MİHAL Projesinin önemi, özellikle yüksek hassasiyet gerektiren savaş ortamlarında kendini gösteriyor. Hedef algılayıcının gelişim süreci, başlangıçta yurt dışı kaynaklardan temin edilen teknolojilere dayanıyordu; fakat günümüzde TÜBİTAK SAGE’nin yaptığı özgün geliştirmelerle tamamen yerli ve milli hale getirilerek mevcut imkanlar kullanıldı.
Gelişmiş Hedefleme ve Savaş Araçlarında Kullanım
Milli hedef algılayıcı MİHAL, özellikle BOZDOĞAN ve GÖKDOĞAN füze sistemlerinde aktif olarak görev yapıyor. Bu sistemler, insansız savaş uçaklarıyla gerçekleştirilen görüş ötesi saldırılarda önemli bir rol üstlenerek, dünyada ilk kez bir insansız savaş uçağı platformundan fırlatılan füzelere yön veriyor.

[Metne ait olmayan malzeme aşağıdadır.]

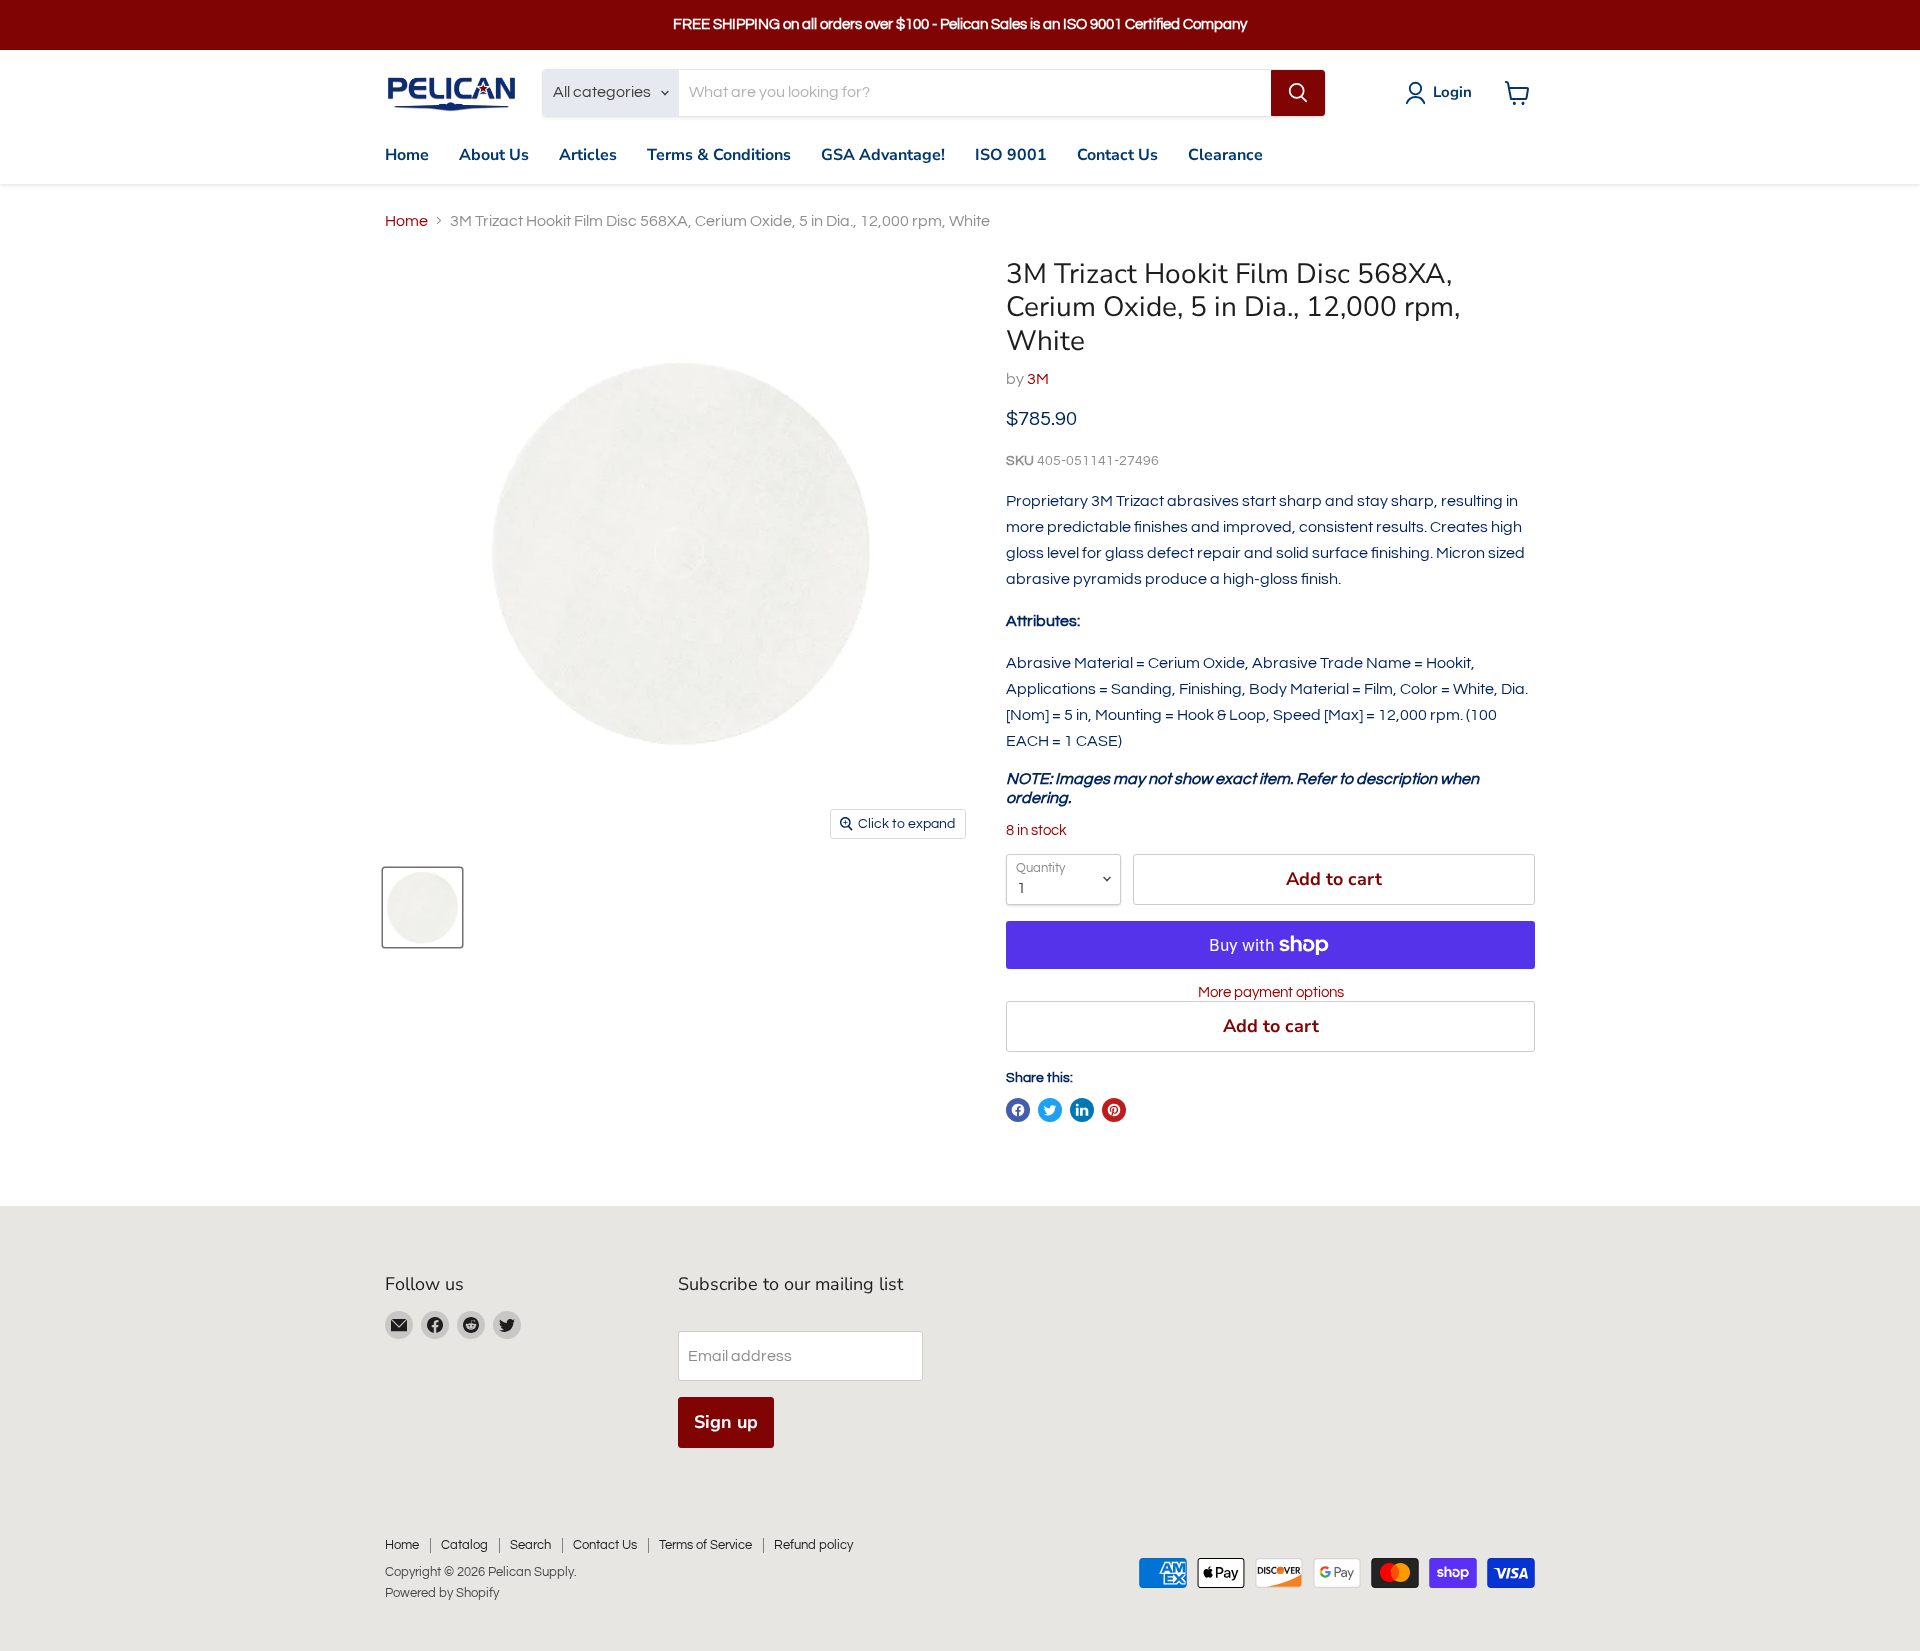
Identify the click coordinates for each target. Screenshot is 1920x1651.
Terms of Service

“Yurt dışından temin edilen teknolojilere güvenmek yerine, kendi imkanlarımızla daha üstün sistemler geliştirmeye odaklandık”, diyen Bakan Kacır, KIZILELMA’nin çeşitli bileşenlerinin yerli üretimini vurguladı. Örneğin, ASELSAN üretimi MURAD AESA radarıyla hedef belirleme sağlanırken, GÖKDOĞAN füzesi ise TÜBİTAK SAGE tarafından geliştirilmiş ve jet motorlu hedef uçakları yüksek doğrulukla imha edebilecek şekilde tasarlanmıştır.
Hedef algılayıcıların en büyük avantajlarından biri, hava savunma sistemlerindeki rolü. Bu sensörler, yakın mesafedeki tehditleri çok yüksek doğrulukla tespit edip, hızlı ve etkin müdahale edilmesine imkan tanıyor. Terminal safhada, hedefin güvenirliği ve vurma oranını artırmak amacıyla kullanılan bu sistemler, aynı zamanda “yakınsama tapası” olarak adlandırılan bir alt sistemle donatılmıştır. Bu sayede, hedefle tam fiziksel çarpışma olmasa bile, en uygun zamanda ateşlenerek mühimmatın etkinliği maksimum seviyeye çıkarılır.
“YERLİ VE MİLLİ SAVUNMA TEKNOLOJİLERİNDE BAYRAĞI Yükseklerde dalgalandırmaya devam edeceğiz”
Kacır, konuşmasında Türkiye’nin platform, radar ve füze teknolojilerindeki bağımsızlık ve yerli üretim kabiliyetine dikkat çekerek, “Kim neyi esirgiyorsa, bilsin ki biz onun daha iyisini üretmeye devam ediyoruz” şeklinde sözlerini tamamladı. Bu anlayışla, yerli ve milli savunma teknolojilerinin önündeki engellerin aşılmaya devam edeceği vurgulandı.